→ **SOURCE PASSAGE**:

━━━━━━━━━━━━━━━━

# Any musicians?



## hsfkush (Mar 14, 2013)

If so, what instrument do you play and what styles/genres of music do you play?

I'm a little handy on both guitar and drums and mainly play Death Metal, currently learning some Decrepit Birth tabs and also I'm trying(and failing) to learn some Dying Fetus. Really, really takes it's toll on you, especially songs from their Decend into Depravity album, such mental drumming in that!

This is the latest songs I've fully mastered(well, sort of ) on guitar and drums.
[video=youtube;5_hedpKGkzk]http://www.youtube.com/watch?v=5_hedpKGkzk[/video]


----------



## Dr. Greenhorn (Mar 14, 2013)

I play guitar, acoustic mainly, and ukulele. As far as styles and genres, I love to play reggae and anything bob marley. Hawaiian music, jawaiian music *Hawaiian reggae* . But I also like to play all kinds of music. Whatever sounds good to me


----------



## aknight3 (Mar 14, 2013)

i like to play acoustic guitar, sometimes maybe electric if im in the mood, i like the play things like : blackbird ; wish you were here but i make my own versions ; i like to also make alot of my own things up and songs from james taylor are especially fun, because of the fingerpicking, carolina in my mind comes to mind, i also like to play some jerry of course, but i need to learn more, i have only been playing for 1 year, not nearly long enough to consider myself a musician, but i do enjoy plucking a 6 string i do


----------



## theexpress (Mar 14, 2013)

Dr. Greenhorn said:


> I play guitar, acoustic mainly, and ukulele. As far as styles and genres, I love to play reggae and anything bob marley. Hawaiian music, jawaiian music *Hawaiian reggae* . But I also like to play all kinds of music. Whatever sounds good to me


hahahahahahahahahhhahahahaha i knew u played the ukulele


----------



## lahadaextranjera (Mar 14, 2013)

Dr. Greenhorn said:


> I play guitar, acoustic mainly, and ukulele. As far as styles and genres, I love to play reggae and anything bob marley. Hawaiian music, jawaiian music *Hawaiian reggae* . But I also like to play all kinds of music. Whatever sounds good to me


Nah, you just play the spoons. Sometimes the saucepans too. On good days maybe the steel drums too!!


----------



## Dr. Greenhorn (Mar 14, 2013)

theexpress said:


> hahahahahahahahahhhahahahaha i knew u played the ukulele


 

I heard your a master skin flute player bro, hahahaha


----------



## theexpress (Mar 14, 2013)

lahadaextranjera said:


> Nah, you just play the spoons. Sometimes the saucepans too. On good days maybe the steel drums too!!


hay mamaz u wanna play this flute? :]


----------



## theexpress (Mar 14, 2013)

Dr. Greenhorn said:


> I heard your a master skin flute player bro, hahahaha[/QUOTE
> 
> 
> naw times aint that tuff yet jack! lol


----------



## lahadaextranjera (Mar 14, 2013)

━━━━━━━━━━━━━━━━

→ **DATA LINES**:
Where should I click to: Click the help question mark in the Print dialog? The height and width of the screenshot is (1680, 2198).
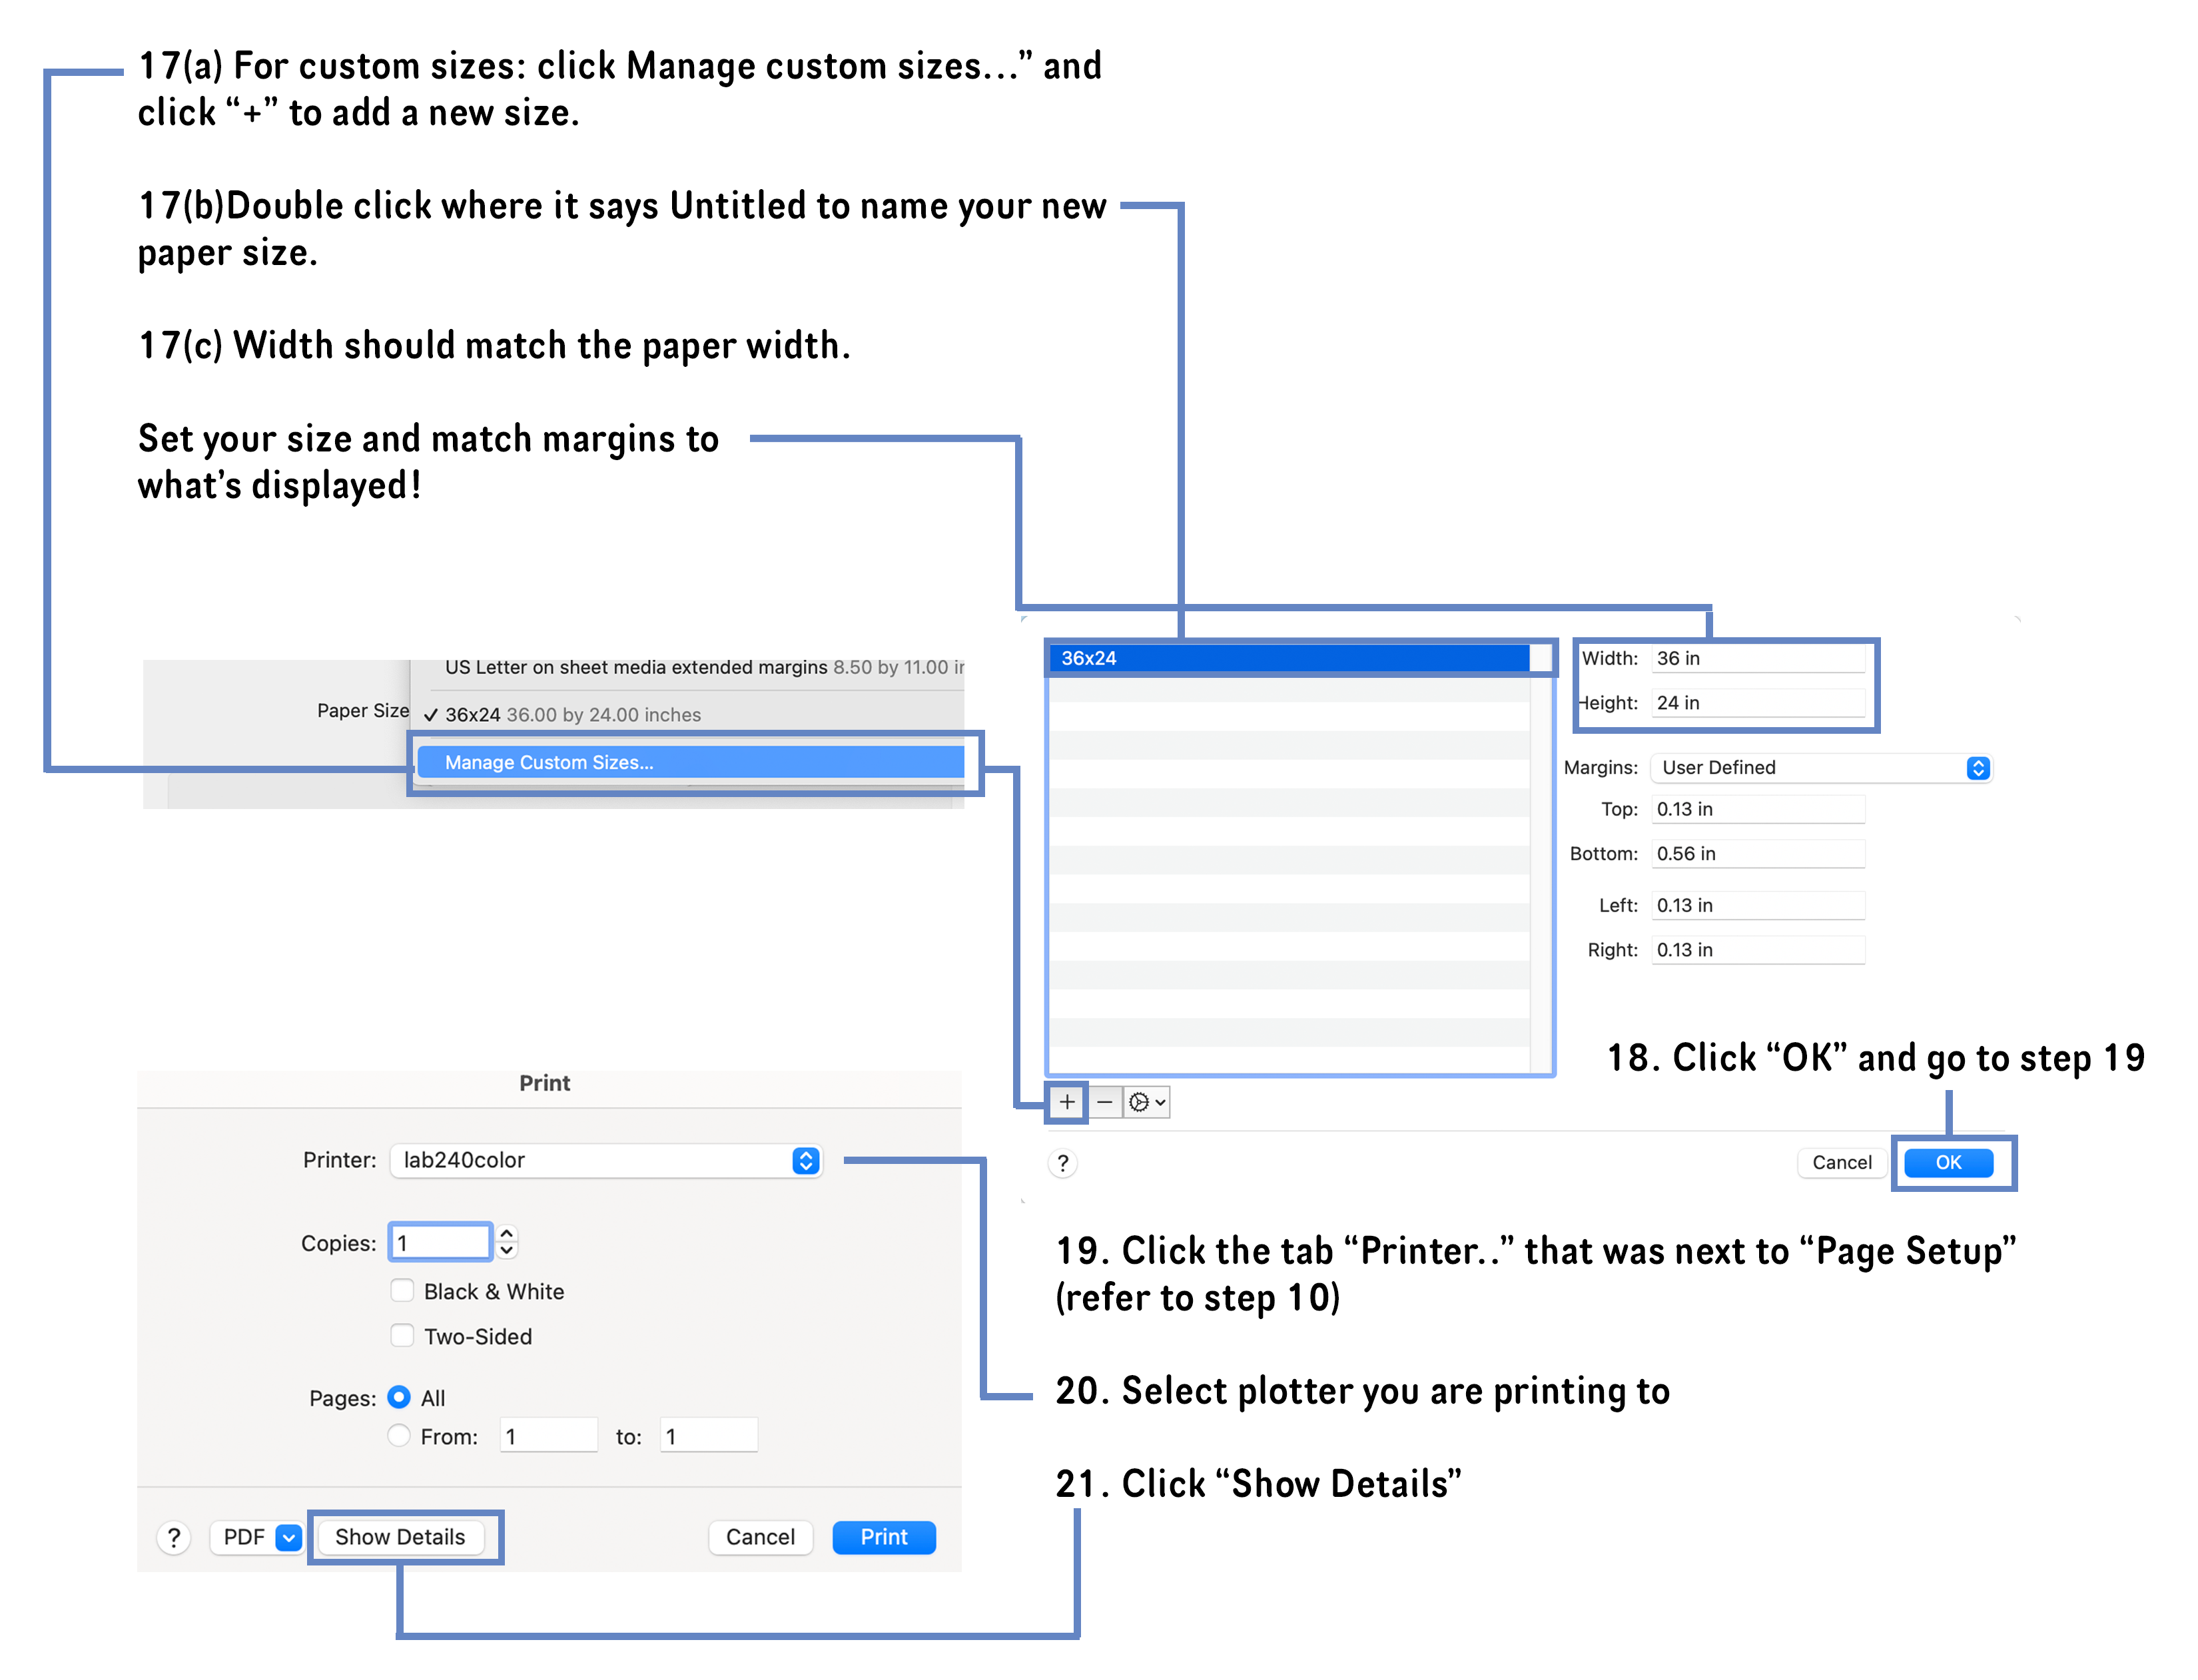174,1537
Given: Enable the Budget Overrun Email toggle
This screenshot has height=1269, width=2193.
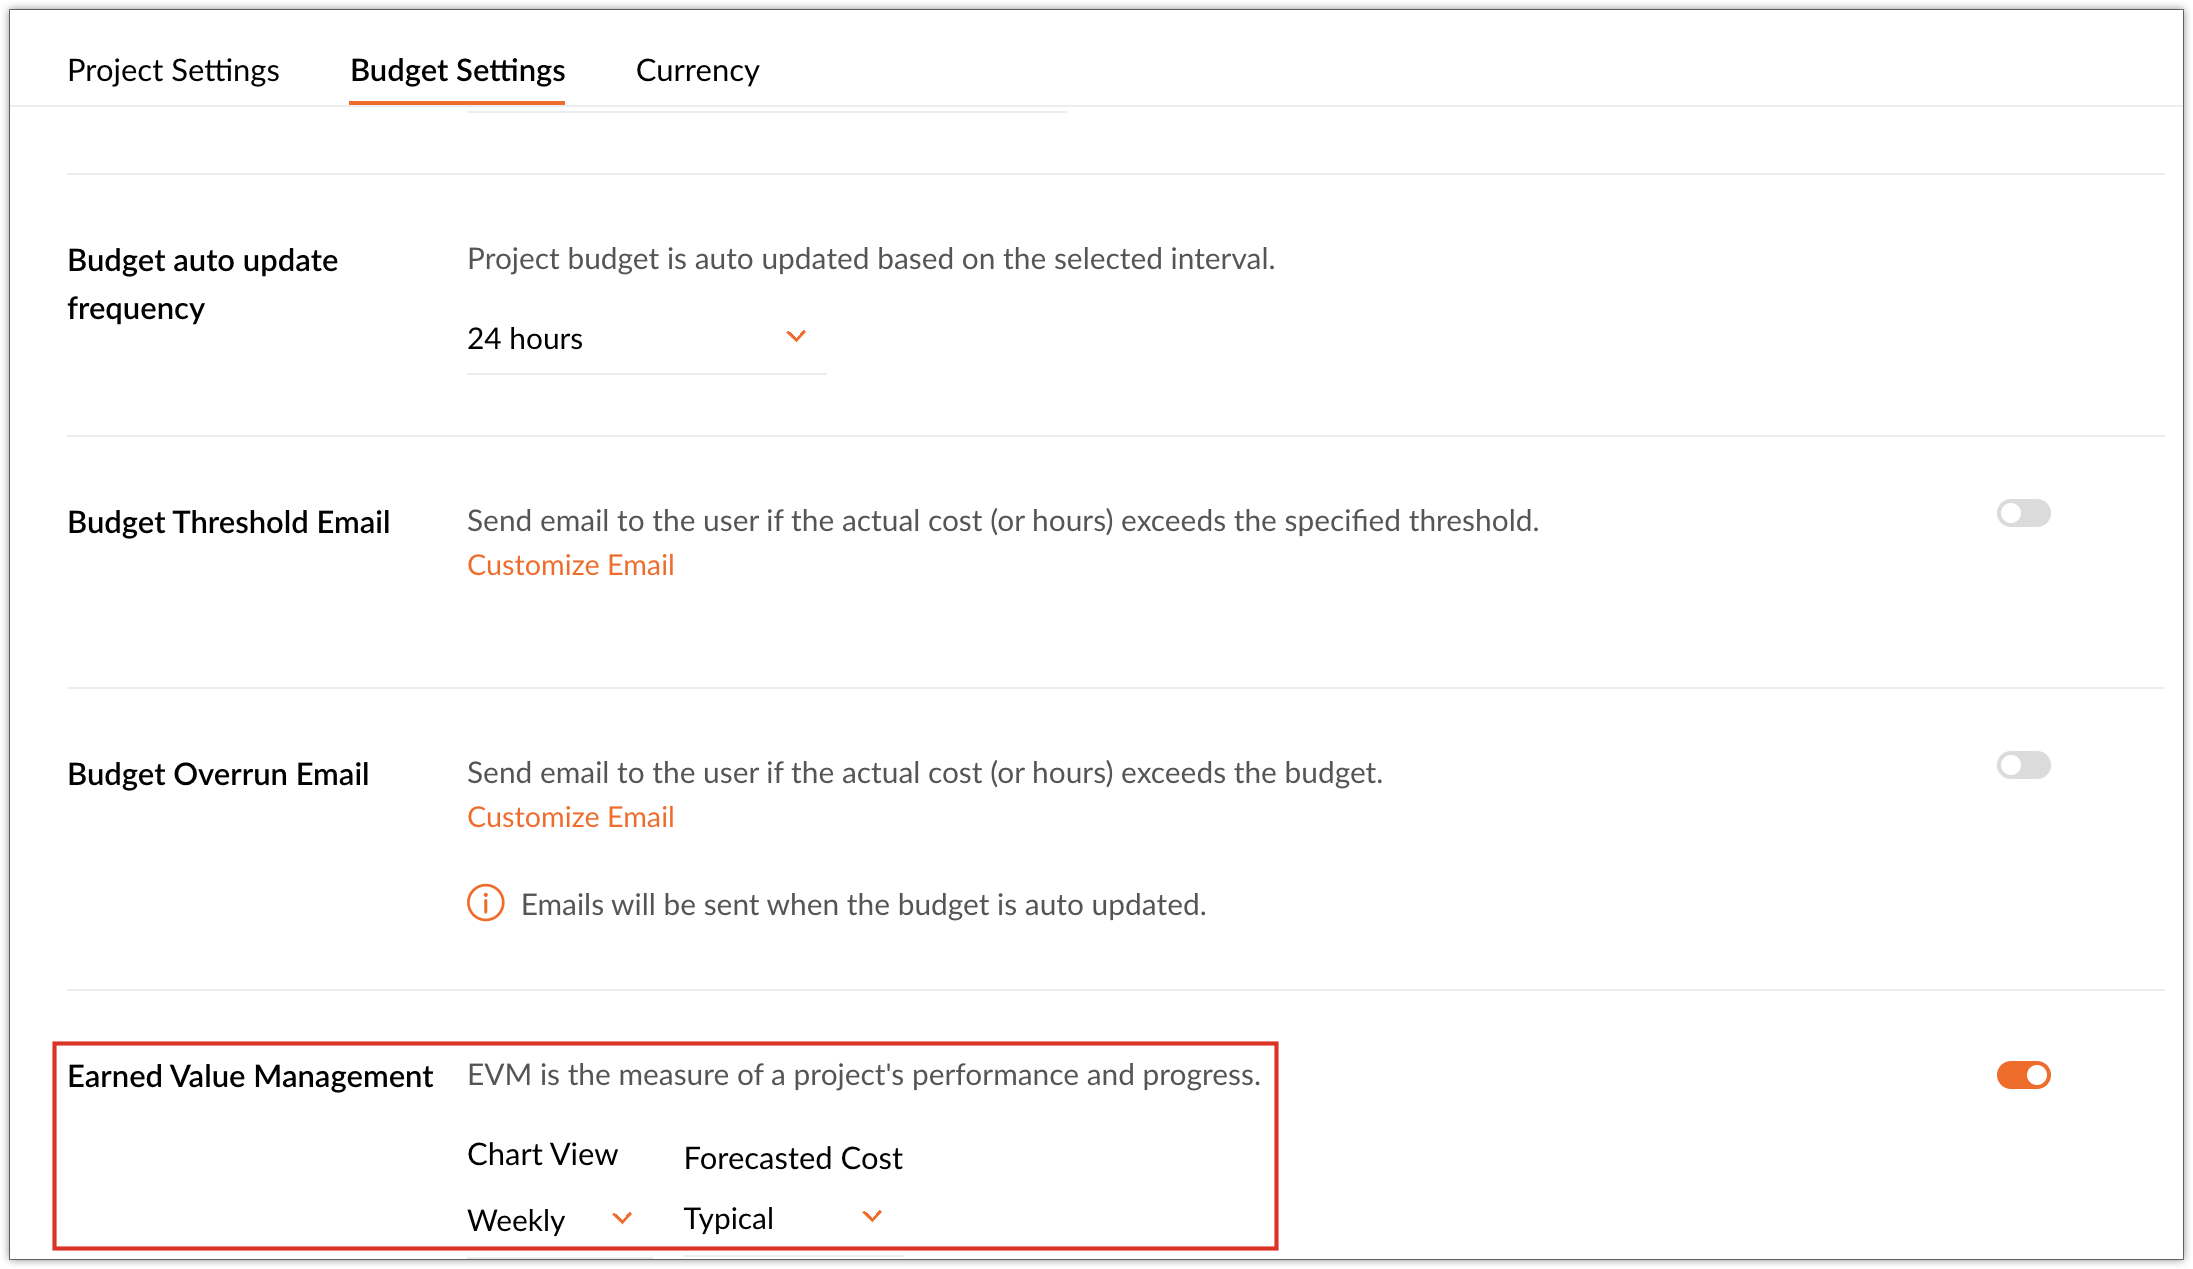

━━━━━━━━━━━━━━━━

→ **SET OF TASKS**:
1. Translate this sentence from the musicians thread into Spanish: "I play guitar, acoustic mainly, and ukulele."
2. Resume the musicians thread from the point where it stops.
The listing is unrelated to the musicians thread.

→ **REPLIES**:
1. Toco la guitarra, principalmente acústica, y el ukelele.

2.
theexpress said:


> hay mamaz u wanna play this flute? :]


Thanks but no thanks.


----------



## theexpress (Mar 14, 2013)

lahadaextranjera said:


> Thanks but no thanks.



one time i had my dick sucked with pop rocks from this korean hoe... i dont advise anyone do this .. my flute hurt like a mother fucker... didnt feel good... bitch did a shady job getting all the candy off my dick so some of it ended up in my pubic hair and shit... i tried to pull it off and and some pubic hair got pulled off which again hurt like a mother fucker... get what you will outta this im just sayin kids dont get ur dick sucked with poprocks... holla at ur boy


----------



## DoobieBrother (Mar 21, 2013)

Bass (6-string), but me no slappy.
Also keyboards.
And the computer (Ableton Suite 8 ).
And the love basoon. But only my own.


----------



## potpimp (Mar 21, 2013)

I play electric guitar; I still have the '67 Gibson Trini Lopez that I bought new while I was in 10th grade. I also have a custom painted Charvel model 6 and a 1973 100w Marshall Master Lead Mk. II with new, matching tubes. I play classic rock, mostly "southern rock", but also old school psychedelic music also.


----------



## bboy1O1 (Mar 29, 2013)

potpimp said:


> I play electric guitar; I still have the '67 Gibson Trini Lopez that I bought new while I was in 10th grade. I also have a custom painted Charvel model 6 and a 1973 100w Marshall Master Lead Mk. II with new, matching tubes. I play classic rock, mostly "southern rock", but also old school psychedelic music also.


 Jealous . Anybody gotten into midi stuff recently? Some sick stuff out there, I play guitar and just picked up a mim standard strat with a built-in roland midi pick-up and controller. Just saw a band called cosby sweater and one of the guys played an EWI or electronic wind instrument. They made some sexy beats, can't wait to see 'em at the forest.[video=youtube;HeFELcQhHMQ]http://www.youtube.com/watch?v=HeFELcQhHMQ[/video] get jazzy.


----------



## Septicflesh799 (Mar 30, 2013)

I play bass and guitar. Vocals also. Mainly bass though, BC Rich Beast. I listen to death metal and black metal mainly, going through a faze of symphonic death metal. 

.
Literally just joined this today, had no idea where to start so went to music section when i found it.


----------



## cannabiscultivation (Mar 30, 2013)

Lead guitar bass and produce. I'm all the lead work on the tracks below.



http://bittersweetrock.com/demo/Little Wing Final 3b 10-2-11.mp3


http://www.thecoldfireband.com/Cant you see web3.mp3


----------



## Dr. Greenhorn (Mar 30, 2013)

Septicflesh799 said:


> I play bass and guitar. Vocals also. Mainly bass though, BC Rich Beast. I listen to death metal and black metal mainly, going through a faze of symphonic death metal.
> 
> .View attachment 2594057
> Literally just joined this today, had no idea where to start so went to music section when i found it.


nice.... welcome to RIU


----------



## chewberto (Mar 30, 2013)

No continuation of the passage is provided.